Brains from wild-type and NSG1 KO mice were homogenized in 5mM CHAPS, 50mM Tris-HCl, 150mM NaCl, 1 × proteinase inhibitor with a Kontes microtube pellet pestle while kept on ice. Detergent-insoluble material was removed by centrifugation at 13,000 × g for 10 min. Aliquots of supernatants were mixed with SDS sample buffer (125 mM Tris-HCl, pH 6.8, 20% glycerol, 4% SDS, 0.02 percent bromophenol blue, and 125 mM dithiothreitol) and incubated at 50°C for 20 minutes. The samples were separated on a 10% NuPage Bis-Tris gel (Invitrogen) using a MES buffer system (Invitrogen), transferred to nitrocellulose membranes using the Trans-Blot Turbo Transfer System (Bio-Rad), blocked in Odyssey Blocking Buffer (LI-COR), and probed simultaneously with the primary antibodies: mouse anti-NSG1 (Santa Cruz; sc-390654, 1:1000) and rabbit anti-NSG2 (Abcam; ab189513, 1:1000) followed by incubation with the IRDye conjugated secondary antibodies: goat anti-mouse800CW (LI-COR; 926–32210, 1:10,000) and goat anti-rabbit680RD (LI-COR; 926–68071, 1:10,000).
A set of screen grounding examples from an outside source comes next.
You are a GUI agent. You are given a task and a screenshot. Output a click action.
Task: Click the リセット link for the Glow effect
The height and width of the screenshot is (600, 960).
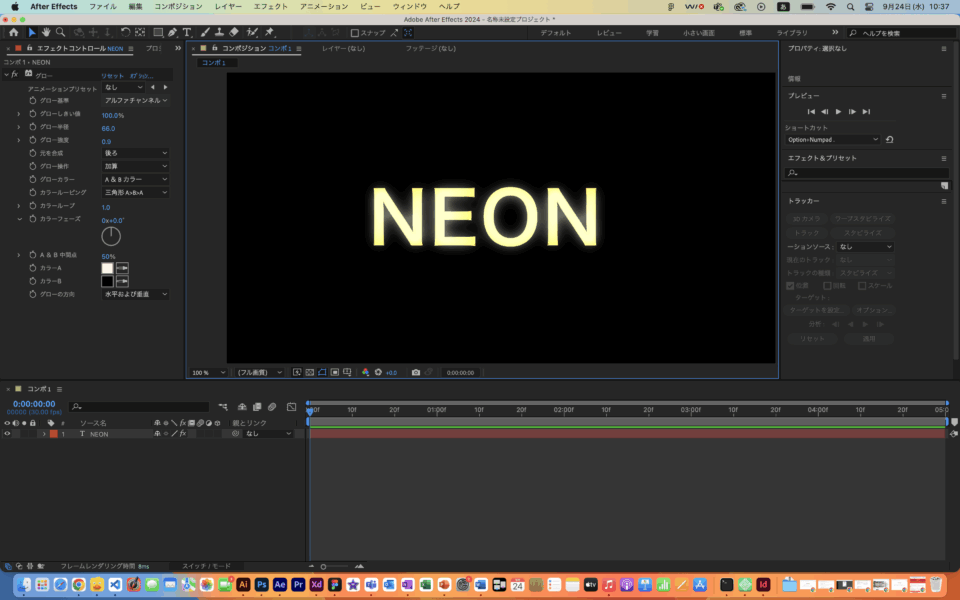coord(112,75)
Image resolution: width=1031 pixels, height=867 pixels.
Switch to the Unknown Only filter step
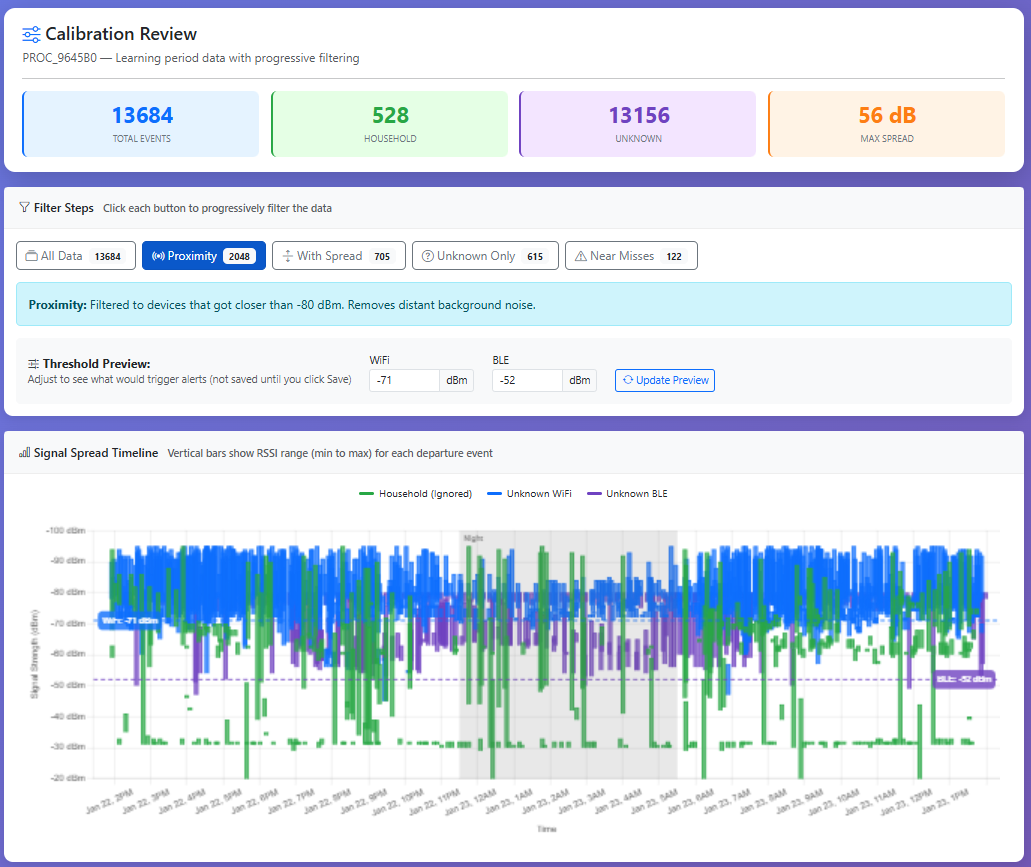485,255
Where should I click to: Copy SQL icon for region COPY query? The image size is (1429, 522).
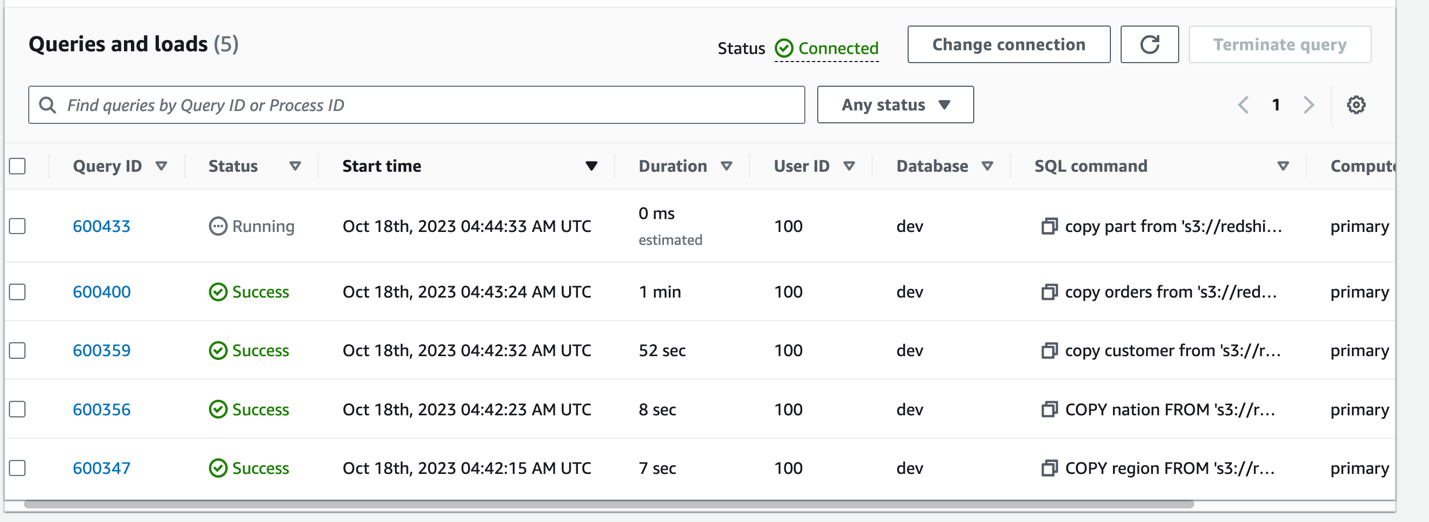coord(1049,468)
The Odyssey CLx infrared imaging equipment was used to detect infrared signals

Wild-type and NSG1 KO mice were anesthetized and perfused with phosphate buffered saline (PBS) followed by 4% paraformaldehyde (PFA). Brains were removed and immersed in 4%PFA, 20% sucrose, and 30% sucrose, each for 12–24 hours. Sagittal sections were sliced on a sliding knife microtome (American Optical). Free-floating sections were permeablized and blocked simultaneously in 0.5% Triton X-100 (Sigma-Aldrich, St. Louis, MO) and 10% donkey serum (Millipore-Sigma) for 1 hour in PBS. Sections were stained with goat anti-NSG1 (Thermofisher; PA5-37939, 1:1000) rabbit anti-NSG2 (Abcam; ab189513, 1:500) in 0.25% Triton and 5% donkey serum in PBS overnight at 4°C. Sections were washed with three times in PBS followed by secondary antibody labeling (donkey anti-goat and donkey anti-rabbit (1:1000); Thermofisher) in the same buffer as primary antibodies. Sections were then mounted to microscopy slides (Superfrost plus, Fisher Scientific) immersed in Fluoromount-G, and imaged on a slide-scanning microscope (Zeiss Axion Scan.Z1) with Colibri 7 LED light source following standard fluorescence calibration on control brain sections to ensure proper dynamic range of signals. Imaging conditions were then maintained on NSG1 KO brains.